When earth and dust and leaves had settled, when there seemed nothing left, he let his gun run dry. The screaming had stopped. A mosquito bothered Leon’s eyelid and he let it.
The chopper landed and there were two baddies dead, their bodies eaten by bullets; the others had melted away. Pete held his claw hand, spitting dirt and blood and tooth on to the ground. The screaming man turned out to have been Rod, his legs both gone below the knee. Thick blood leaked from his mouth and his eyes were wide and dead.
Cray sat propped against a tree, a small leak of blood coming from between his fingers where he held on to his stomach. He smoked a cigarette. ‘Flesh wound, I should think,’ he said quietly. ‘Bit of shrapnel scraped by me. Leave a pretty scar, but.’ He looked up at the tops of the trees, watching his smoke mix with rising mist and get carried up. He waved Leon away. ‘I’ll be right after a smoke,’ he said. ‘I’ll stay and keep Daniel company.’ Daniel nodded to him, his hand on his smashed knee.
Leon and Pete carried Rod to where the green marker smoke of the helicopter waited. The medics arranged Rod on a stretcher and tucked him into it like he might have been cold. Someone bandaged up Pete’s messy fingers. ‘Well, that’s it for you, mate,’ he said, ‘no more trigger finger. Time to get home.’
‘I’ll never play the flute again either,’ said Pete and chuckled in a way that echoed and then faded out. ‘Reckon you’ll have to take us all back – Leon here he’s the only bugger not wounded.’
The medic raised his eyebrows injecting something yellow into Pete’s wrist. ‘How many you got?’
‘We were only five to begin with.’
‘That’s rough. Think you’d be better off getting out of here now, mate. We’ll send someone else to pick up the rest.’
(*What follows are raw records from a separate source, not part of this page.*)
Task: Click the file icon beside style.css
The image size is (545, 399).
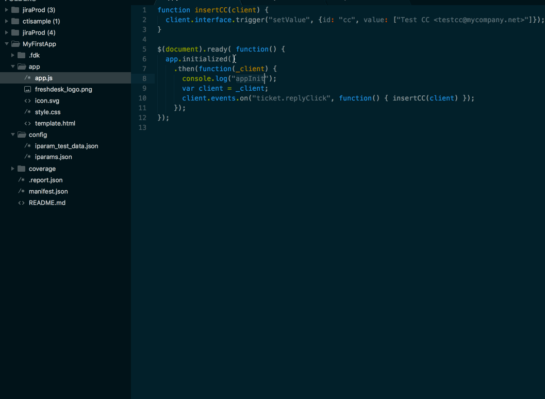Action: pos(28,112)
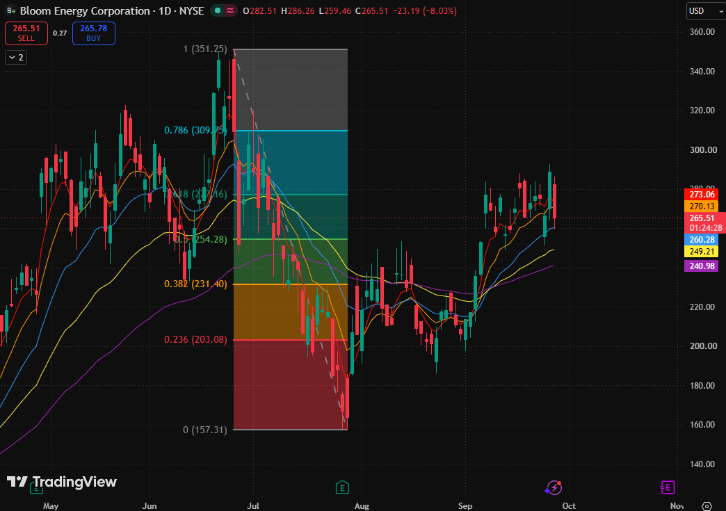The height and width of the screenshot is (511, 726).
Task: Open chart settings gear at bottom right
Action: (x=707, y=506)
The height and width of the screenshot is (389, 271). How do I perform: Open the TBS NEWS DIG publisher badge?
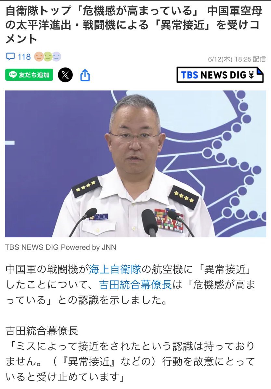[x=220, y=75]
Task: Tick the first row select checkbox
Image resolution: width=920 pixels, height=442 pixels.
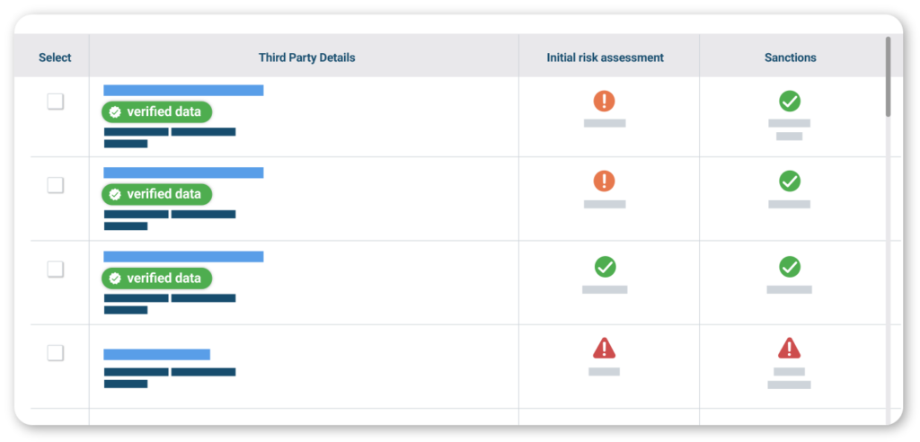Action: click(56, 102)
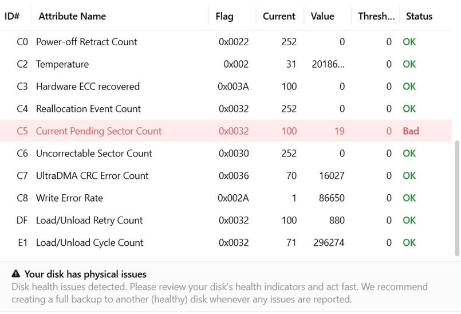The width and height of the screenshot is (461, 314).
Task: Click the Current column header
Action: tap(279, 16)
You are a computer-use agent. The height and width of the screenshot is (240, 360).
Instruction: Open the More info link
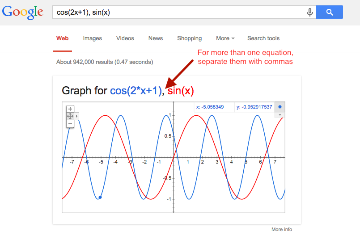(282, 229)
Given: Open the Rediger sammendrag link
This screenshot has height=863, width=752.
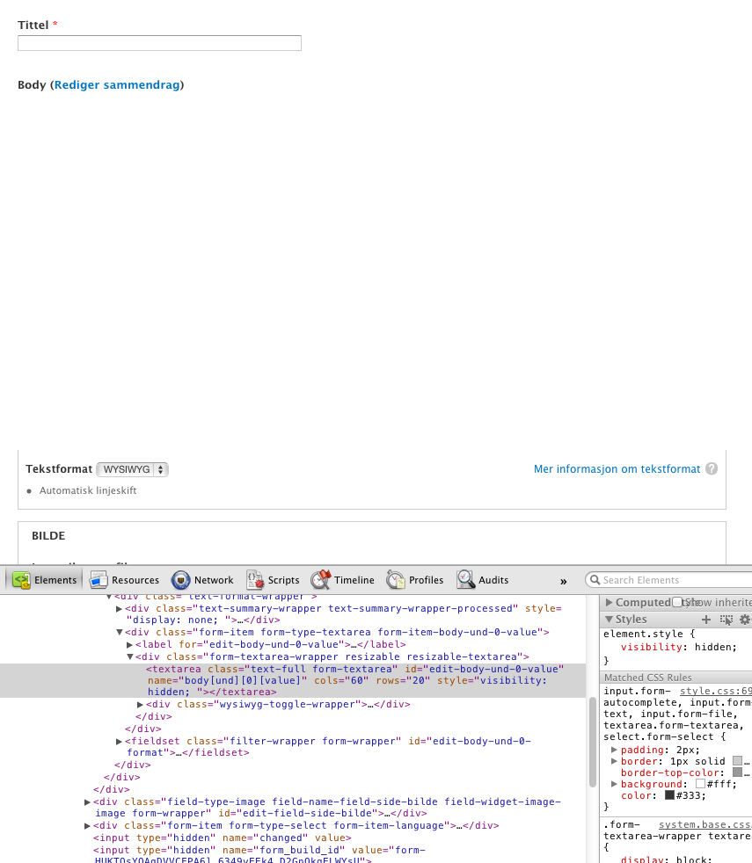Looking at the screenshot, I should (117, 84).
Pete nodded at Leon. ‘You happy with that?’ Leon nodded back, and they touched each other’s shoulders and Pete handed over the radio. The chopper took off and Leon watched as Pete closed his eyes and held up his bandaged hand to cover his face from the dust.
Leon led the way for the stretcher bearers, just a couple of minutes away. Their radio buzzed and a voice said there was a chopper zero five minutes away. It was amazing, in just a couple of hours they would be in a hotel room. He’d have a drink for Rod and Clive, then he’d have a drink for himself.
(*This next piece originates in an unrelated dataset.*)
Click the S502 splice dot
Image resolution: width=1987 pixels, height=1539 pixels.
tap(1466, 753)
They returned to find that Cray was dead, a long tube of cigarette ash next to him.
Daniel was tight-mouthed. ‘He had one through the throat too,’ he said. ‘Don’t know why the bastard didn’t tell anybody.’
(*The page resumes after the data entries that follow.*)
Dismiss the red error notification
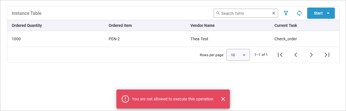The width and height of the screenshot is (346, 111). [223, 99]
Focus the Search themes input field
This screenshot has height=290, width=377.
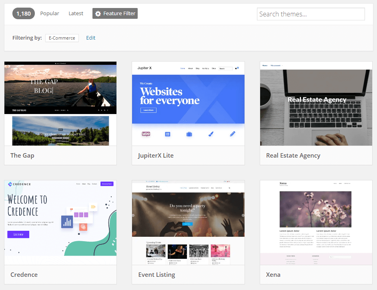(311, 14)
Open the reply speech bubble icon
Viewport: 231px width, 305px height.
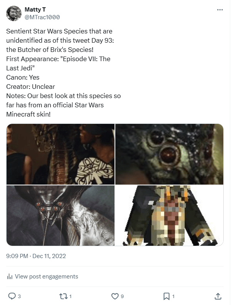pos(12,296)
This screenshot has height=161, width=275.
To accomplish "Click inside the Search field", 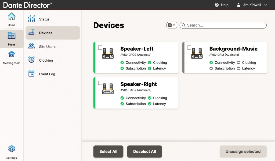I will (223, 25).
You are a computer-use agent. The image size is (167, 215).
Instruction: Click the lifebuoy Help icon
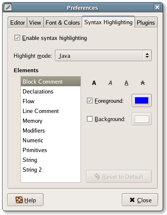[x=19, y=200]
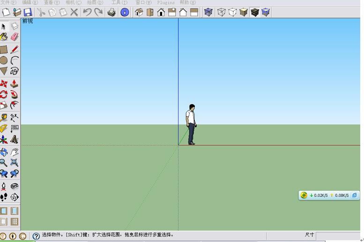Pick the Pencil line tool
The height and width of the screenshot is (242, 364).
15,49
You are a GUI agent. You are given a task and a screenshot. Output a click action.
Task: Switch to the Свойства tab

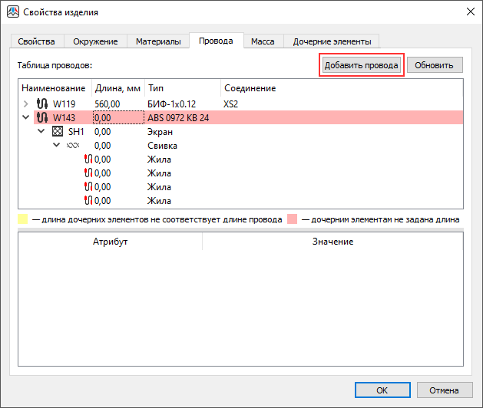(36, 41)
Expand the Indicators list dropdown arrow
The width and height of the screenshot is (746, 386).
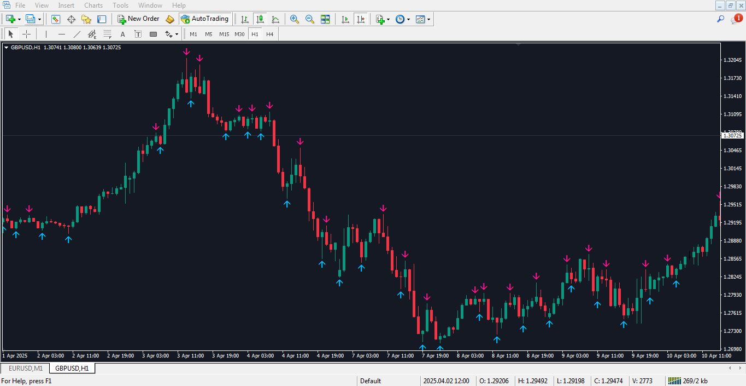coord(388,19)
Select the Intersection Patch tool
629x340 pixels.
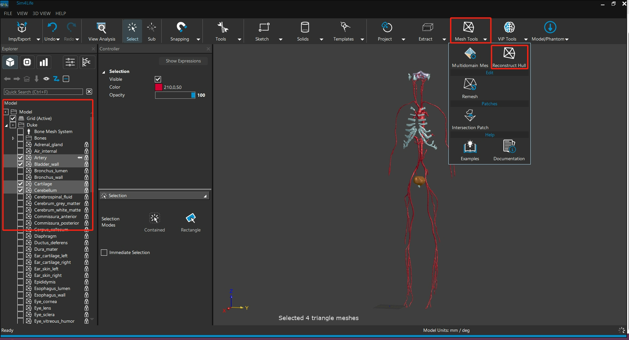point(470,116)
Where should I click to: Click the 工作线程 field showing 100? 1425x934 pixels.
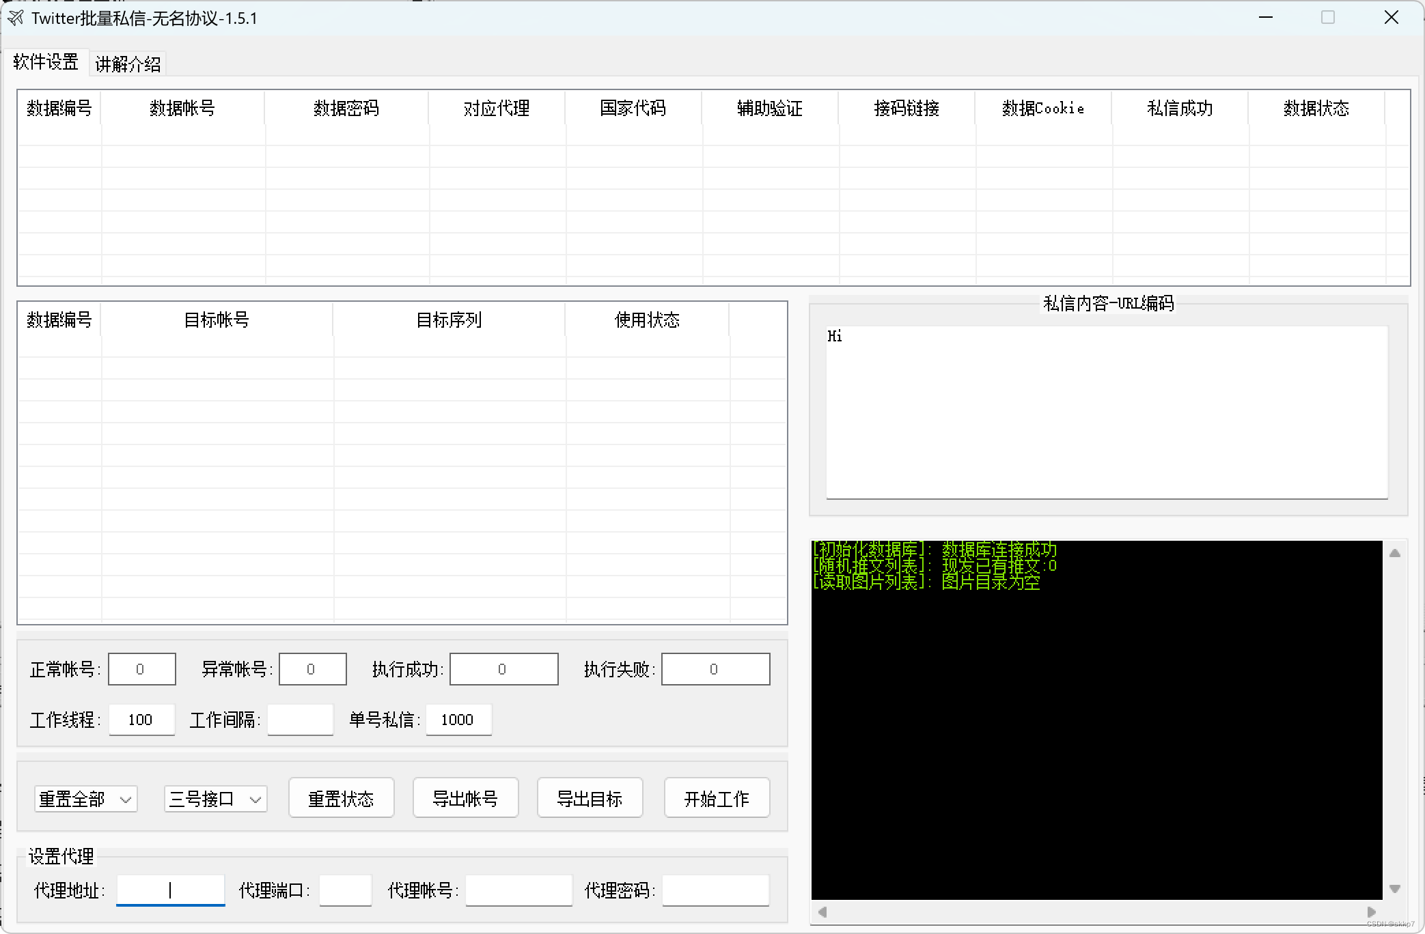tap(141, 719)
‘Probably nothing to be done anyways,’ said the medic, shaking his head.
Leon spat into the grass.
On the bitumen of the base airport he felt an awkward jab in his pocket. As stinking tired men poured around him, he looked at the mud baby that rested in his palm. Somehow it was still in one piece, brittle as pulled sugar. An eye had rolled out of its socket, but the baby still smiled.